Before you answer that question, consider this part of the story: over 65 percent of World Relief’s budget comes from federal funds.
That fact should clinch the question. World Relief is perfectly free as a religious organization to hire only Christians. But if it receives government money, it should abide by U.S. laws against discrimination in hiring. Taxpayer money—including Mohammad Ali’s tax money—is supporting World Relief. The government has chosen to give WR funds not because WR is a Christian organization (that would be a clear violation of the First Amendment) but because it provides a social service. It is discriminatory for Mohammad Ali to be denied on religious grounds a job that the government funds and his own tax money helps support.
Unfortunately, the rules on hiring practices are murky since George W. Bush in 2007 declared that religious organizations that receive federal funds can hire on the basis of faith. Barack Obama promised to reverse that directive, but he has not made good on the promise, and his Office of Faith-Based and Neighborhood Partnerships has carefully sidestepped the issue.

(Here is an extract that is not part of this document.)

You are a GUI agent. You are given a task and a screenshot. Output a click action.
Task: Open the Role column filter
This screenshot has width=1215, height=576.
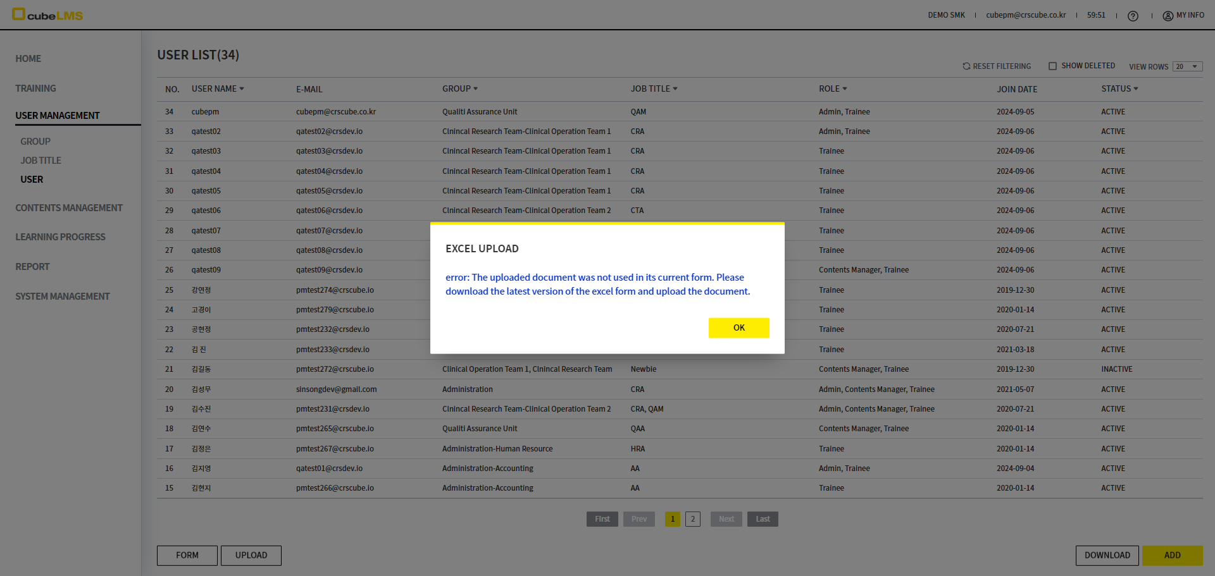pos(845,89)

Overturning Bush’s directive need not mean overturning the tradition of government partnerships with religious-based nonprofits like Catholic Charities or Luth eran Social Services. Those agencies have long operated out of a sense of religious mission, and they pick their top leaders and board members on the basis of commitment to that mission. But in running their everyday operations that rely on government funds—in hiring social workers or translators, for example—those agencies abide by government rules against discrimination. That basis for partnership both protects religious freedom and respects religious identity—and helps religious organizations be clear about why they are getting government dollars.
For over a decade the question of discrimination in hiring has vexed debates over the faith-based initiative, which aims to encourage religious organizations to be partners with the government. Ultimately it may take a court challenge and a Supreme Court case to clarify the terms of the partnership. Saad Mohammad Ali’s case would be a good one to start with.